Posts Tagged 'startups'

Let the conversations begin…@coupl.in

A friend of mine from ISB, Vivek Krishna told me about this time last year that he was mulling on a startup. Our discussion veered towards his passion and it turned out to be about “passions” :). He was looking at making a platform for people to find soul mates based on their interests. And launch, he did. The site is up and running and is called coupl.in.

You might ask, what is new, there are so many matrimonial and dating sites around. Right? Wrong.

Most matrimonial website profiles are maintained and updated by parents in India and do not really give you a chance to meet the person unless it gets to a certain level and dating sites in India have not had too much success so far. At coupl.in, of course, the individual registers and it goes beyond the basics of “what you are” to “who you are” and gives you very interesting vectors to define yourself. For example, some of the things that people use is “aspirations” – “like become a millionaire” or “write blog more often” – I kinda like it, because at a large level aspirations define a person as much as what they are today or what their qualifications are, in fact, even more!
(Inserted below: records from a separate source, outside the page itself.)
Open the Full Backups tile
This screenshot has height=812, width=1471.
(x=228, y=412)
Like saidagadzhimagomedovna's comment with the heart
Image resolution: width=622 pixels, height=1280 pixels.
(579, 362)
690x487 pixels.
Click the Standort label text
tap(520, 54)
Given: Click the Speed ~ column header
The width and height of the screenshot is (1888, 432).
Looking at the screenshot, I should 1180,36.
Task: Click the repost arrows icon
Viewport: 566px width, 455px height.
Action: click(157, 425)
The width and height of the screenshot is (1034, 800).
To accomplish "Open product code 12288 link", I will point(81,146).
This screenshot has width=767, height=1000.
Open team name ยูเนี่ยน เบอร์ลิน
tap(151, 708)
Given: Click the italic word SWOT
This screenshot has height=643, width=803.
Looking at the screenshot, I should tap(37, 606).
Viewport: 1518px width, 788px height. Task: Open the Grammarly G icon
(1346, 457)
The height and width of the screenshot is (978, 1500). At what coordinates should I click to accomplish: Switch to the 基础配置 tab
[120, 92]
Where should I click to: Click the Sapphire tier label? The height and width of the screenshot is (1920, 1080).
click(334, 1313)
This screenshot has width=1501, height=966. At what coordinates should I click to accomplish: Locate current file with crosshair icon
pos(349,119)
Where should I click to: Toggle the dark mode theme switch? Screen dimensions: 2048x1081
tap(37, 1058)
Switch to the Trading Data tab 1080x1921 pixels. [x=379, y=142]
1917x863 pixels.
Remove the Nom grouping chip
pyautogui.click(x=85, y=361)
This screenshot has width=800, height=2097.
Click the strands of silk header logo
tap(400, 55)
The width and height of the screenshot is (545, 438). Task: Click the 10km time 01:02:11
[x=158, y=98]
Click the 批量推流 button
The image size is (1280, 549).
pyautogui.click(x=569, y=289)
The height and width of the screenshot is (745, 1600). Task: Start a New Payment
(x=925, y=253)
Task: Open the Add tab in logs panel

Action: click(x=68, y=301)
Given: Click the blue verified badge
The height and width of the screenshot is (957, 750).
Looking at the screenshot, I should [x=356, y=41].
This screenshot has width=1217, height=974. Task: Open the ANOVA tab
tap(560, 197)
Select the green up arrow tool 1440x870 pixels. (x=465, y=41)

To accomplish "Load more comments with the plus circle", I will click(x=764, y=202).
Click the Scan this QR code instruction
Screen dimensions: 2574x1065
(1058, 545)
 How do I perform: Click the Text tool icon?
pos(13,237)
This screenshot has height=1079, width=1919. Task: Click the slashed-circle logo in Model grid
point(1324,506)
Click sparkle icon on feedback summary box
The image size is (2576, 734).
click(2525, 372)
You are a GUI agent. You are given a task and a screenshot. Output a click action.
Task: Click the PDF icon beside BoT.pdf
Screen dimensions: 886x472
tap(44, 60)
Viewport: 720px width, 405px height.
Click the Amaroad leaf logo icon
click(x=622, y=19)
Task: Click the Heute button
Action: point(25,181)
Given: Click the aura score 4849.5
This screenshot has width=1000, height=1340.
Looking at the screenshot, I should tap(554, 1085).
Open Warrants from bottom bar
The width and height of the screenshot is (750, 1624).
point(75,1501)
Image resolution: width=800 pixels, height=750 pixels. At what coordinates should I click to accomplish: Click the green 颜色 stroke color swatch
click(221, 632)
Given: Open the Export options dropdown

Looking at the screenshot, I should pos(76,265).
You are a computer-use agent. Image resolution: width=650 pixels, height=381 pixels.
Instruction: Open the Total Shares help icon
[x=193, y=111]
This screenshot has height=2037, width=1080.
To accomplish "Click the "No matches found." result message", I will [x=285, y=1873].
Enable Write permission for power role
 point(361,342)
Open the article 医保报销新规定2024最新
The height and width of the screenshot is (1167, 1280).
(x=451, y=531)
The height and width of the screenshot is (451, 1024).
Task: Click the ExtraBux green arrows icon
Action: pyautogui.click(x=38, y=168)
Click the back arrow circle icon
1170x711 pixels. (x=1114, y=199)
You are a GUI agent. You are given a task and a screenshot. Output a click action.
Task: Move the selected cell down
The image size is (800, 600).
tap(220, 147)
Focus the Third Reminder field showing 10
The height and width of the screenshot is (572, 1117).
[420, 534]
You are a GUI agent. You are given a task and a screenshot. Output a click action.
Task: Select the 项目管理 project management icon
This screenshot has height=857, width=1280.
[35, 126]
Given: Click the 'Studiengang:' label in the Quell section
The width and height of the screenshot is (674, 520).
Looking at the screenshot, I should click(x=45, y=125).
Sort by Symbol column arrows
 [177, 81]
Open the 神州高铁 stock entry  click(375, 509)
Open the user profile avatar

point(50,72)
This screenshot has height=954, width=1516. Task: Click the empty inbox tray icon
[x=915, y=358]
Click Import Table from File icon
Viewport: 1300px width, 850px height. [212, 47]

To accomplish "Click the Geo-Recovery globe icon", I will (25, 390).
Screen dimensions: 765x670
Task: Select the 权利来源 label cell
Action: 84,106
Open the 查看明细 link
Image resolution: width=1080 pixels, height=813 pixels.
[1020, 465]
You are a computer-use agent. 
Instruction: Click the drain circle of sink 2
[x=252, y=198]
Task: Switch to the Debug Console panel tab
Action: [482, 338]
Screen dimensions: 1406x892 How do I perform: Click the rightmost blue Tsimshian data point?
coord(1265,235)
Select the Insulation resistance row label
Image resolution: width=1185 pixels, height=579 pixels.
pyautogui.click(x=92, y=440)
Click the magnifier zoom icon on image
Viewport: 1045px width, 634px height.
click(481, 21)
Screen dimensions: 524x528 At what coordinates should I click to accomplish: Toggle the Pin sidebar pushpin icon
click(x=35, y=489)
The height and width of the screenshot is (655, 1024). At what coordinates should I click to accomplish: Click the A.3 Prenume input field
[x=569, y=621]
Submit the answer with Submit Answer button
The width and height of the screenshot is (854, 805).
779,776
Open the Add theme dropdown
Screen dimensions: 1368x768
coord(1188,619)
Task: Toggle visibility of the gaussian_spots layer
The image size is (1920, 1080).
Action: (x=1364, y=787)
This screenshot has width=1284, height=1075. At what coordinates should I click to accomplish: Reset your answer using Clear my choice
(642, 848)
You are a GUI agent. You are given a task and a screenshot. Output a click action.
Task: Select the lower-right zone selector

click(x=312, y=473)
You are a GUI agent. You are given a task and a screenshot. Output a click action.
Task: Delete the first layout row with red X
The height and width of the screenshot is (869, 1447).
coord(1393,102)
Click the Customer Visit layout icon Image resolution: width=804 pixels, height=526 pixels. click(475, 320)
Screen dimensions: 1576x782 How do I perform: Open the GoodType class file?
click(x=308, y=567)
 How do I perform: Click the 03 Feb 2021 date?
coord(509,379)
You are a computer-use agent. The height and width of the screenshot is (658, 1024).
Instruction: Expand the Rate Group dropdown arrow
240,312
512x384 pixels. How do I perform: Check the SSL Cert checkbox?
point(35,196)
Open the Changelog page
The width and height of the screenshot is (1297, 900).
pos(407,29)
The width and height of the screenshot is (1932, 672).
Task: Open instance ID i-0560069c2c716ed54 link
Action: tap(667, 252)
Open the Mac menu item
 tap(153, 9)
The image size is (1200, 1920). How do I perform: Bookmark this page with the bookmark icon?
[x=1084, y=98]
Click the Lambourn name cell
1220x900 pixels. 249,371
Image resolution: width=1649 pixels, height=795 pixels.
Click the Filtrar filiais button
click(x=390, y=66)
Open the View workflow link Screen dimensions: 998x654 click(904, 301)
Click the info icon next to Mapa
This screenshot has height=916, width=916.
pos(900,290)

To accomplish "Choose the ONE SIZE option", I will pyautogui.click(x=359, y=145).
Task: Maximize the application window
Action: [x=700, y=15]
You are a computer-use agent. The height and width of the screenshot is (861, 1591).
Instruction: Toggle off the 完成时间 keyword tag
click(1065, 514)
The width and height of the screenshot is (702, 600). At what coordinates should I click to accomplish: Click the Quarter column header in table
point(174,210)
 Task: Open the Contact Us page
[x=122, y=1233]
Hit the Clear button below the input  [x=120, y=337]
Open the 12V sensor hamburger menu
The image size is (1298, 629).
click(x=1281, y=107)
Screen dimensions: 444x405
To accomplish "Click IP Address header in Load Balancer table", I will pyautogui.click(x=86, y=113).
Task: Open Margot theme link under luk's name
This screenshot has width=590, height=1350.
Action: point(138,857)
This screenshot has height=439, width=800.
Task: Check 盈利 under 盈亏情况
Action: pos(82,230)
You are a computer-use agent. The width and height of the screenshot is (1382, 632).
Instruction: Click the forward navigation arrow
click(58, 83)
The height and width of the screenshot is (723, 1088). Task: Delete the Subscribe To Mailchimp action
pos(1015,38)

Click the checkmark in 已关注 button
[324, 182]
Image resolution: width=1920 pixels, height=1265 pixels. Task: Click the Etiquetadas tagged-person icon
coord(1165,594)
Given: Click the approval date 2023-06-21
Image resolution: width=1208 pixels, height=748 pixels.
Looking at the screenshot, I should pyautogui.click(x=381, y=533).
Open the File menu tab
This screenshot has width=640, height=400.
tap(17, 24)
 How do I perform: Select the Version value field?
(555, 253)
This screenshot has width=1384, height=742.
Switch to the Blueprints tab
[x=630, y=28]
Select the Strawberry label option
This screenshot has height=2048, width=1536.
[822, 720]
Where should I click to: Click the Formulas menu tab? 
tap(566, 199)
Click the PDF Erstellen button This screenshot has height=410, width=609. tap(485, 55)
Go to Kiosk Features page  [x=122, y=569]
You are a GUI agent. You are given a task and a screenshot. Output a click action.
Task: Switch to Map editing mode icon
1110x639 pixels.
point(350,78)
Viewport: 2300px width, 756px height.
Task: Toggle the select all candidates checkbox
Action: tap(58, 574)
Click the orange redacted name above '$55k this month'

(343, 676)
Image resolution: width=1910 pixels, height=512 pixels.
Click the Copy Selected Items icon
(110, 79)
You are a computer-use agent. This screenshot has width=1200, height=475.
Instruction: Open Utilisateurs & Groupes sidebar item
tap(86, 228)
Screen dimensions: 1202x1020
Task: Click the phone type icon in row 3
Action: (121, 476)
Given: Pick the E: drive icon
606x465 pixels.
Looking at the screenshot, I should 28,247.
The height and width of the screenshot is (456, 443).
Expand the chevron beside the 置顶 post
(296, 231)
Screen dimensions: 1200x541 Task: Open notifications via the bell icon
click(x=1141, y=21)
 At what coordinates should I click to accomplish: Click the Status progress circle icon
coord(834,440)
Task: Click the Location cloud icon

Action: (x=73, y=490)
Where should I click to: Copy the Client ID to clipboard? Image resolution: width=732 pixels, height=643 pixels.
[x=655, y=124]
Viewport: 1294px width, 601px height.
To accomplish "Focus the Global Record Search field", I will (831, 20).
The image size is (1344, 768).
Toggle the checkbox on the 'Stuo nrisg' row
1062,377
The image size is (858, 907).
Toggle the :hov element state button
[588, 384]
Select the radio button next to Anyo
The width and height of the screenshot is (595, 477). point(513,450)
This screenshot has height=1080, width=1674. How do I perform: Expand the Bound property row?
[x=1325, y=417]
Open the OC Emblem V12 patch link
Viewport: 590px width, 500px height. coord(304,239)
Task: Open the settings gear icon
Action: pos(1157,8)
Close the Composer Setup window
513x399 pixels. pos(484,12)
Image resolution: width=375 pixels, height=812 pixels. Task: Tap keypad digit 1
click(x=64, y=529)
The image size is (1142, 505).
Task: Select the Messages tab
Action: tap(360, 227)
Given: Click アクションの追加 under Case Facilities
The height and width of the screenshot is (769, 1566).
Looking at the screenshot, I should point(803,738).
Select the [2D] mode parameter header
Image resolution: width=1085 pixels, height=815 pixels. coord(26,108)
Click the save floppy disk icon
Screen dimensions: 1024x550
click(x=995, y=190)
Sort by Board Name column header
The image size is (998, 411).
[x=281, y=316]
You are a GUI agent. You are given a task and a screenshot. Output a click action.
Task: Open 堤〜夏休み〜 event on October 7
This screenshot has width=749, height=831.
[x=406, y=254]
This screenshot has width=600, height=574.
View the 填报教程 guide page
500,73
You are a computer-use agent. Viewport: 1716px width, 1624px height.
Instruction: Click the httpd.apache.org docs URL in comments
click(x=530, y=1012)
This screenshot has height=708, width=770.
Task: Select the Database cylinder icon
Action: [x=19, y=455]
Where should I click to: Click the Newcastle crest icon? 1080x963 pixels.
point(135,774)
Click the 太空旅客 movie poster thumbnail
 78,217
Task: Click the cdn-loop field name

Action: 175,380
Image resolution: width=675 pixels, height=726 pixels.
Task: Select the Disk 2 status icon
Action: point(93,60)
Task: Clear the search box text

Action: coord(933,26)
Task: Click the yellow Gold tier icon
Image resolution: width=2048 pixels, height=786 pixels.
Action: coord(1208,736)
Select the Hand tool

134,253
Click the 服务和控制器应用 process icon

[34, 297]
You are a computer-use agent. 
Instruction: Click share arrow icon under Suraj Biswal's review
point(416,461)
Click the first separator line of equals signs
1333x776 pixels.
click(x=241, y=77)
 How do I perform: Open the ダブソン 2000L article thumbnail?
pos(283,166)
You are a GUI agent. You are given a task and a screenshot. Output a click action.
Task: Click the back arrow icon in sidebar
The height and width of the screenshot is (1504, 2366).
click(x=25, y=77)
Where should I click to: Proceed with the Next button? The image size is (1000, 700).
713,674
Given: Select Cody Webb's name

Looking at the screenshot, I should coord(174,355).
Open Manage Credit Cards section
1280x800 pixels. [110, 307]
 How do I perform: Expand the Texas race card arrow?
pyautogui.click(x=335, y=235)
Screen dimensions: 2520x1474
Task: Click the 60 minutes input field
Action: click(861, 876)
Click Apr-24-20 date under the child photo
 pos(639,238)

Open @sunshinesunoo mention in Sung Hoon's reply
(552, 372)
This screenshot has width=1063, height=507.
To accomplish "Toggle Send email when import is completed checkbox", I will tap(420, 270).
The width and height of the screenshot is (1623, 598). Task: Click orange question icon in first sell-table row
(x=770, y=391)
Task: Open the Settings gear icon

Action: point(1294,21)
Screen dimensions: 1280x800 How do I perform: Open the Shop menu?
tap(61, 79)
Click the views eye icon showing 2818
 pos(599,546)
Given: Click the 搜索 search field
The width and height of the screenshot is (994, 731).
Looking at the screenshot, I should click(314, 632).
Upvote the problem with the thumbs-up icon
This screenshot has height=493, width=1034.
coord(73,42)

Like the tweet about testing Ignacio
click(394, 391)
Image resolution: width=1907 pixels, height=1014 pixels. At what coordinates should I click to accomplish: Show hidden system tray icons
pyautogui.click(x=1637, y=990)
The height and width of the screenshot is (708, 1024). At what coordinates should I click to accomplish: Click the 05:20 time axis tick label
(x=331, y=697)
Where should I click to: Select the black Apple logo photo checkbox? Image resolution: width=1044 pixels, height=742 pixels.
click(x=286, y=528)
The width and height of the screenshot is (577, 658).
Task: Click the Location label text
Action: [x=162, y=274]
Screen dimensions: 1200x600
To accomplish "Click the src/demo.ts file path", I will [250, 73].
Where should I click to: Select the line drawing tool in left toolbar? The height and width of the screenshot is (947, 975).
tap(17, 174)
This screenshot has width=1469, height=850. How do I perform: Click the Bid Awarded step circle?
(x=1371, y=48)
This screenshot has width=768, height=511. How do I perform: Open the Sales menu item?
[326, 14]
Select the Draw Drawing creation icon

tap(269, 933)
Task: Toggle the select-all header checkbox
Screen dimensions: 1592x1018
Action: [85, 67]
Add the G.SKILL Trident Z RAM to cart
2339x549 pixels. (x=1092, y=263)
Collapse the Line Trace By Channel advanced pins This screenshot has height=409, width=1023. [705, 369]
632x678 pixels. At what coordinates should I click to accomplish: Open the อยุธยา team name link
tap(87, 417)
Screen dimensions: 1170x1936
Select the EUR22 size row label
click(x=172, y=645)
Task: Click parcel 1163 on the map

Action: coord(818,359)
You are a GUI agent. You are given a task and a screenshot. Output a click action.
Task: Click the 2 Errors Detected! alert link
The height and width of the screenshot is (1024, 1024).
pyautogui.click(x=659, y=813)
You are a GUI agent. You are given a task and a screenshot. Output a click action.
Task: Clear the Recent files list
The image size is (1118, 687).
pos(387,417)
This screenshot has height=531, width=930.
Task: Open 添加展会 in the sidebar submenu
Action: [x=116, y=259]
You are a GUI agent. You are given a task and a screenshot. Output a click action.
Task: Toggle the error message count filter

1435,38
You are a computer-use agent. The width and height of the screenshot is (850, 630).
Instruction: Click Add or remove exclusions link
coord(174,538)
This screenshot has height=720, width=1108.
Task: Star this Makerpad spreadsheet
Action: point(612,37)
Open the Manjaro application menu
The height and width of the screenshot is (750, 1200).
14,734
Vivek has a simple philosophy where he doesn’t charge users for login or registration etc. He lets people find and meet other interesting people and if you find a match, you pay. Many of his users are not really teenage kids looking to have fun, they are mature adults, who are lost in the stream of work and don’t have time to go out and explore the dating scene (and even if you do, seriously, what are the odds!). So, if you are single and ready to mingle or your parents are getting ready to post you on the matrimonial boards, I would suggest take coupl.in for a spin. You never know what you might find!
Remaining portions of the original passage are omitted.